| Source extract |
Image by Mélanie Barboni

​The Moon is a mysterious object—extremely oversized for our planet (compared to other Solar System planet-moon ratios) and possessing a strangely varied surface. Many of these mysteries were solved when we brought back samples of the lunar surface on the Apollo missions between 1969 and 1972. (One such sample, from Apollo 17, is on display at the Academy where you pick up passes for the planetarium.) But mysteries are still being uncovered. Some may still contest the widely held conception that a single massive impact created the modern Earth–Moon system, scientific consensus has generally been reached on the mechanism of lunar formation—although there is still some argument over when the Moon came to be.

Based on the composition of those decades-old lunar samples, spectroscopic data of the surface, and density measurements provided by moonquakes, the composition of the Moon is very well understood. Earth and the Moon share a composition so similar that the two objects must be closely related, and it seems likely that they are products of a giant impact that obliterated both and formed the Moon in a period of rapid accretion. This made for a nearly completely molten Moon which separated (like forgotten salad dressing) with dense iron rich materials sinking to the bottom and the lighter (both in color and density) feldspars “floating” to the top. This gave rise to the Moon we know today—the light “highland” features are the remnants of the ancient crust and the dark maria are the more recent additions, iron-rich or mafic magma pooling on the surface.

| Problems |
[a] Please copy the passage on the Moon's origin from "Based on the" to "on the surface." word for word.
[b] Answer these questions from the passage on the Moon's origin:
(i) In which years did the Apollo missions that brought back lunar samples take place?
(ii) Which Apollo mission supplied the sample on display at the Academy?
(iii) What are the light "highland" features said to be the remnants of?
[c] Extend the passage on the Moon's origin with a few sentences that pick up right after its final sentence.

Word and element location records

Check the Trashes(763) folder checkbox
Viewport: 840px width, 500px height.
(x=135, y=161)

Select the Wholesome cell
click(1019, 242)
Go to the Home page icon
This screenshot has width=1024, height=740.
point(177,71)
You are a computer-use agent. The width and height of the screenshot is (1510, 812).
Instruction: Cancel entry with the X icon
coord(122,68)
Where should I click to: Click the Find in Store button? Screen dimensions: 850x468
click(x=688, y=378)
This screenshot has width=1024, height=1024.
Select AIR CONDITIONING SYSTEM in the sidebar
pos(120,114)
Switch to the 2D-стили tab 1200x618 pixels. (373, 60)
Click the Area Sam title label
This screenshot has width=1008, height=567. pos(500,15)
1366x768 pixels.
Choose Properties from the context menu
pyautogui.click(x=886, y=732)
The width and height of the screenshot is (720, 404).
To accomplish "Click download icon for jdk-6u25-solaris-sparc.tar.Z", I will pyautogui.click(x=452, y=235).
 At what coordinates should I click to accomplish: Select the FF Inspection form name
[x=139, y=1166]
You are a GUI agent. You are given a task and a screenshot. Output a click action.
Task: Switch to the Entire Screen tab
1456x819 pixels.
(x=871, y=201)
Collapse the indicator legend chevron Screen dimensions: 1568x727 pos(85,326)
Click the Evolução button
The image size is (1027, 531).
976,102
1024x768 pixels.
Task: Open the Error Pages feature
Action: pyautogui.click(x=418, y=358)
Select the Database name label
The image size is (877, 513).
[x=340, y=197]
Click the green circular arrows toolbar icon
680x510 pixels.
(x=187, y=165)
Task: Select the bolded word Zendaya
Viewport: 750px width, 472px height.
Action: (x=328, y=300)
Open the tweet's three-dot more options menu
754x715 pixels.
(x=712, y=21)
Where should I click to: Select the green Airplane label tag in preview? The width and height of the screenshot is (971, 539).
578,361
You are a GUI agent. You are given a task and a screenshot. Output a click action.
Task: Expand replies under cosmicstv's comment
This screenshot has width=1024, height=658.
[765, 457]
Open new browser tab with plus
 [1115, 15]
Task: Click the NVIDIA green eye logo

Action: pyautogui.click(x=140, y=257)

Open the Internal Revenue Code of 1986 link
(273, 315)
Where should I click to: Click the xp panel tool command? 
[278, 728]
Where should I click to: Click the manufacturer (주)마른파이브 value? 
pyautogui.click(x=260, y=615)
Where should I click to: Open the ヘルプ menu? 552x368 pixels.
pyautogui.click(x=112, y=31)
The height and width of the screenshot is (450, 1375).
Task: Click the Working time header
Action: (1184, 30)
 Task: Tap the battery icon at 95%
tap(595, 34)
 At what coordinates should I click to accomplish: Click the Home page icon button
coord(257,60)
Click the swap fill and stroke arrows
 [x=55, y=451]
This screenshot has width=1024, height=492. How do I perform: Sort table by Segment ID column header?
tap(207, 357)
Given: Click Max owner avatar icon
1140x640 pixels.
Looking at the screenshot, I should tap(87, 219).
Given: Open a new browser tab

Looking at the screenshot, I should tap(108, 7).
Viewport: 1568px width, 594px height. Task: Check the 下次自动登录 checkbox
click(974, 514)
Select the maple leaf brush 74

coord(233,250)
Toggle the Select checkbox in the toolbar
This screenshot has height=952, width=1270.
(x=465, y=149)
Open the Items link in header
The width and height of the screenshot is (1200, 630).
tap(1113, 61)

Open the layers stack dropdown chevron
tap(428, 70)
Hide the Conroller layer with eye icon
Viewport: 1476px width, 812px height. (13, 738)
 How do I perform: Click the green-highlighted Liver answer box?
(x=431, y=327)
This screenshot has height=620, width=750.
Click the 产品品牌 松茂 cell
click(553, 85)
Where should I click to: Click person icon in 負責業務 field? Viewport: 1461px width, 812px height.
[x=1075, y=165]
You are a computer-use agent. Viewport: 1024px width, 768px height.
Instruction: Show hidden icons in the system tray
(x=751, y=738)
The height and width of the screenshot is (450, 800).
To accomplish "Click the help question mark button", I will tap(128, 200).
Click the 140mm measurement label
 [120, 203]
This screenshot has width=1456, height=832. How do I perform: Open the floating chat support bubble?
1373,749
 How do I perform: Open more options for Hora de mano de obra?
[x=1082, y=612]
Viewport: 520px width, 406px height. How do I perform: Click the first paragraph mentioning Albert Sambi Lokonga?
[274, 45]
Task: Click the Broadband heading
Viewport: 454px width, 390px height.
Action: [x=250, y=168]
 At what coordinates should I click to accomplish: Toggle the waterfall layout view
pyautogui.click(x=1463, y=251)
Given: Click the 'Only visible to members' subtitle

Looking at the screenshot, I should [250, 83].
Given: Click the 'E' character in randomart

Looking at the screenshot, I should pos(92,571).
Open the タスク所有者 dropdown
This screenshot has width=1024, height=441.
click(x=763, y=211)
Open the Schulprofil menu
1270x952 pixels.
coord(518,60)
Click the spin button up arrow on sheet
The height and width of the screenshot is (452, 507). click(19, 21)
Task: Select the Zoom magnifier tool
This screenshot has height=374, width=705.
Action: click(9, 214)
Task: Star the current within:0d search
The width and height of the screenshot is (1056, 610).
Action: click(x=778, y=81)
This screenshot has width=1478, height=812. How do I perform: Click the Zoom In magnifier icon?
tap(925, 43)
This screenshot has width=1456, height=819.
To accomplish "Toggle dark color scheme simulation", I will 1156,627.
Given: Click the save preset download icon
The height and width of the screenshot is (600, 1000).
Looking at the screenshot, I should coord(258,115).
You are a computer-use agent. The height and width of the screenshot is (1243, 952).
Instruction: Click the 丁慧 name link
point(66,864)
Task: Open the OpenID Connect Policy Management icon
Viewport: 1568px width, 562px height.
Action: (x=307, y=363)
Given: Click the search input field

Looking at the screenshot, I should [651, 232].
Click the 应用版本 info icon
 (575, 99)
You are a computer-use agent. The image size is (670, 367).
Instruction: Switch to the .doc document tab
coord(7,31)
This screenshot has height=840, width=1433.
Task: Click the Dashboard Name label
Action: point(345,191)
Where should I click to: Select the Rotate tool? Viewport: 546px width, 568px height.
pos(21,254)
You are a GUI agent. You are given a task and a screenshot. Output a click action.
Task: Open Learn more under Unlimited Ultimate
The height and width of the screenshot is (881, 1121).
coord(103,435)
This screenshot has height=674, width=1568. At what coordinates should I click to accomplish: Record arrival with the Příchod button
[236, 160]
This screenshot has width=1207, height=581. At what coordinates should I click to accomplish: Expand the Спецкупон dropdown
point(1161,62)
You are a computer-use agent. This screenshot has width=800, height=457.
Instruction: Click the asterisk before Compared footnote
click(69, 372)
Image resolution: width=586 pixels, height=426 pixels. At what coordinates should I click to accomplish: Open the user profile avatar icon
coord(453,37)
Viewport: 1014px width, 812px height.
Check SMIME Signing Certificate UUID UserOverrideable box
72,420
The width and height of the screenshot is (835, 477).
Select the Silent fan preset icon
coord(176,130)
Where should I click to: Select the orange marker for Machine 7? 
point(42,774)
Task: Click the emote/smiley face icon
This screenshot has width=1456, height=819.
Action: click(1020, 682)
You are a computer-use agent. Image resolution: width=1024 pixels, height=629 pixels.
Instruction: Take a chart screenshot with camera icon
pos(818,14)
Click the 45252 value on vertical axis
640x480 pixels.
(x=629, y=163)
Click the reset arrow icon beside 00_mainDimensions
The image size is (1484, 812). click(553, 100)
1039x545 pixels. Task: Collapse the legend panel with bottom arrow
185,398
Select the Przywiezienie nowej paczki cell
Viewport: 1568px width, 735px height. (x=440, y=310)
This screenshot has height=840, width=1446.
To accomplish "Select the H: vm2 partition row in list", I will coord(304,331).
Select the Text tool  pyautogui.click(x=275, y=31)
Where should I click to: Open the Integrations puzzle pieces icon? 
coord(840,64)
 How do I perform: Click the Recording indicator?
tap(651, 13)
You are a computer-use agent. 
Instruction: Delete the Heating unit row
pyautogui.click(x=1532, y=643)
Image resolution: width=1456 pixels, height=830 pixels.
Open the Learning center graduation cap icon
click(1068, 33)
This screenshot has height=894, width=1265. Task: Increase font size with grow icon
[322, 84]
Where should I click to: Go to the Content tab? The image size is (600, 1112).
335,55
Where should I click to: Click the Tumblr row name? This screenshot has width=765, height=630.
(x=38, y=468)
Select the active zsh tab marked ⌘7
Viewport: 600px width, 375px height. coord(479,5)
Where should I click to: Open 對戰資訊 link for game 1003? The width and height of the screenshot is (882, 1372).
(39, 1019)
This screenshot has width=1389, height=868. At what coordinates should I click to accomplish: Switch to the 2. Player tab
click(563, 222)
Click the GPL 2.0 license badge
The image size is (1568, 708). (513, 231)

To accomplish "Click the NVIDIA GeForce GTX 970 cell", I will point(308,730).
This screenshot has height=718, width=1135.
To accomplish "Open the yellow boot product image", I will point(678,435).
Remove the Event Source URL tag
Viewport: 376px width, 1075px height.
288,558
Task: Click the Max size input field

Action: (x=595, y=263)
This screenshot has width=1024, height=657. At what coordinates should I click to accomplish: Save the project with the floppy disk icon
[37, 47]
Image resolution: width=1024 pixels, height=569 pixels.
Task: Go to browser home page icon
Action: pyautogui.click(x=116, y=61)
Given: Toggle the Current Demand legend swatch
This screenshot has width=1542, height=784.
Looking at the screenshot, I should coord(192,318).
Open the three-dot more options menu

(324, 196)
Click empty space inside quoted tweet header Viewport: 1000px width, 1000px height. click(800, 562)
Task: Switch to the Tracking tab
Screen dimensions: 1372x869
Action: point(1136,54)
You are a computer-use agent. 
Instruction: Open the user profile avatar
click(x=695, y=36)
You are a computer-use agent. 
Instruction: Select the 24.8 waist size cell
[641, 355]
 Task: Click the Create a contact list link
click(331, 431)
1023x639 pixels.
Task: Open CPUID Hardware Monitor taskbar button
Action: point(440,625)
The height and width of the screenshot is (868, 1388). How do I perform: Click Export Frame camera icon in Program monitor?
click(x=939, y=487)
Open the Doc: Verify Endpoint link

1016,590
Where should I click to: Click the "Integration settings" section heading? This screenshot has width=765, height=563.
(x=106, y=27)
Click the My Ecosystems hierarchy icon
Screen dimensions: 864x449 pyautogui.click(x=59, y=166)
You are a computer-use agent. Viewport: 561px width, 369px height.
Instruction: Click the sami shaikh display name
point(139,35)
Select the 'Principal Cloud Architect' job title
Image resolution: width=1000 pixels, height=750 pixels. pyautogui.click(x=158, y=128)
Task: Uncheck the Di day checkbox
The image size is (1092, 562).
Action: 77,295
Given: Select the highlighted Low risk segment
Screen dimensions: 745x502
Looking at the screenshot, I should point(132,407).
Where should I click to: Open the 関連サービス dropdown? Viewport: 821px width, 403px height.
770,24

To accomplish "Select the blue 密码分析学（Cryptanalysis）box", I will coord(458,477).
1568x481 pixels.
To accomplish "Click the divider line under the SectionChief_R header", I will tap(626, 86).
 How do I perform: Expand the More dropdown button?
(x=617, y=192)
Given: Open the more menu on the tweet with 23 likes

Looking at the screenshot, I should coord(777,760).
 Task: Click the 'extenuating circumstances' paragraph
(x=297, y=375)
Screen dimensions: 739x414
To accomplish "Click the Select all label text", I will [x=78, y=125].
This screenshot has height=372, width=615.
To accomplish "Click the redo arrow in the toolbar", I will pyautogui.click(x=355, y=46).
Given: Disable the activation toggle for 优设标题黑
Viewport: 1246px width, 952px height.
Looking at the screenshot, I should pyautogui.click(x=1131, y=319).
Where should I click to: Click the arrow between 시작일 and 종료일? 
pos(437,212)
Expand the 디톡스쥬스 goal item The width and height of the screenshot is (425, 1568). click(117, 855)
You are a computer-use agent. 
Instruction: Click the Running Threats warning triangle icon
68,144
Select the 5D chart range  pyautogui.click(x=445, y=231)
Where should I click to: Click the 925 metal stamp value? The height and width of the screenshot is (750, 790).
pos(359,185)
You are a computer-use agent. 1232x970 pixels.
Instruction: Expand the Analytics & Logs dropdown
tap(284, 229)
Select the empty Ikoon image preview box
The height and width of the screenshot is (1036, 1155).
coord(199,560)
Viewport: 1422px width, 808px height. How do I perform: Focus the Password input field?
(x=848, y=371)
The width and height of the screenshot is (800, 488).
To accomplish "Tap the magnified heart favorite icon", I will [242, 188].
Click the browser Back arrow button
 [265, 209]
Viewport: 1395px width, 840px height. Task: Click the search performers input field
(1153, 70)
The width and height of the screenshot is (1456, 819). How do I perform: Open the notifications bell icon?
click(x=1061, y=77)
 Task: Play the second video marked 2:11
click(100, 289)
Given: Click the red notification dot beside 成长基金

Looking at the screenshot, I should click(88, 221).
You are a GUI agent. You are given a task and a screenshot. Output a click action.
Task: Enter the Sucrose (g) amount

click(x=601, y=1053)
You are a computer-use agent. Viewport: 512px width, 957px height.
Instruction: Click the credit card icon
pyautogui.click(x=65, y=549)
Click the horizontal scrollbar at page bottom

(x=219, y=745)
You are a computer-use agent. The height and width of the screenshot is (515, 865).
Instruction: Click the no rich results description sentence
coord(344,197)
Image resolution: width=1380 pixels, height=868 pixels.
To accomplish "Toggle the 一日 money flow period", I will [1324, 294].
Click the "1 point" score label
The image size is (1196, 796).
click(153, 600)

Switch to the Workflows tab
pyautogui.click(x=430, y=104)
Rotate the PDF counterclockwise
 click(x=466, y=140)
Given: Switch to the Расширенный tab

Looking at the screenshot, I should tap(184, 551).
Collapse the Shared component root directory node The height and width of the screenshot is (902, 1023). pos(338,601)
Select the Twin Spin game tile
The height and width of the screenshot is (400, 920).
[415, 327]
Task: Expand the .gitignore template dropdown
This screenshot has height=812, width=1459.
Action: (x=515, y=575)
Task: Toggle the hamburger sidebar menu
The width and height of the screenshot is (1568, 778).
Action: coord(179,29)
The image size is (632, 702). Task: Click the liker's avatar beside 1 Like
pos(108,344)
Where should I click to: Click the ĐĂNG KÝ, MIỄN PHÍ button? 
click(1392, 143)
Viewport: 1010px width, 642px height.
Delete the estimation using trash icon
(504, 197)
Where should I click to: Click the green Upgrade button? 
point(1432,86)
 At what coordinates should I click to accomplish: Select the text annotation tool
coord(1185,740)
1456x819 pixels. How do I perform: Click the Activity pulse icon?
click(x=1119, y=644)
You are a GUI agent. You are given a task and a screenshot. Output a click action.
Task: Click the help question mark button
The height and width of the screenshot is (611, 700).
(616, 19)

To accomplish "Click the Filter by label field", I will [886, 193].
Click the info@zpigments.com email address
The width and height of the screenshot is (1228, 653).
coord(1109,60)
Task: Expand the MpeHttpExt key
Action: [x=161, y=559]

| Per-task answers |
[a]
Based on the composition of those decades-old lunar samples, spectroscopic data of the surface, and density measurements provided by moonquakes, the composition of the Moon is very well understood. Earth and the Moon share a composition so similar that the two objects must be closely related, and it seems likely that they are products of a giant impact that obliterated both and formed the Moon in a period of rapid accretion. This made for a nearly completely molten Moon which separated (like forgotten salad dressing) with dense iron rich materials sinking to the bottom and the lighter (both in color and density) feldspars “floating” to the top. This gave rise to the Moon we know today—the light “highland” features are the remnants of the ancient crust and the dark maria are the more recent additions, iron-rich or mafic magma pooling on the surface.

[b]
(i) Between 1969 and 1972.
(ii) Apollo 17.
(iii) The ancient crust.

[c]
Since this major impact must have happened very early in history of the Solar System, we know the Moon formed at least four billion years ago. To pinpoint the date further, some scientists analyzed zircons formed in that impact, placing the formation as far back as 4.45 to 4.47 billion years ago. But others have argued that impacts within the Solar System tell a different story. With the (quite literally) Earth-shattering event of the giant impact, evidence should be found around the Solar System where the spattered and shattered ejecta of the collision might be spotted and their energetic additions to the asteroid belt would show us how long they have been cooling off. But since their initial temperature would be easiest to know if we had a date for the impact, we run into a sort of recursive and unbeneficial “chicken and egg” problem…

That is, until this week. A paper in Science Advances by Barboni, Boehnke, and Keller et al. uses the radioactive decay of two different element processes found in the Apollo 14 samples, confirming a birthdate for the Moon—and the result is surprising.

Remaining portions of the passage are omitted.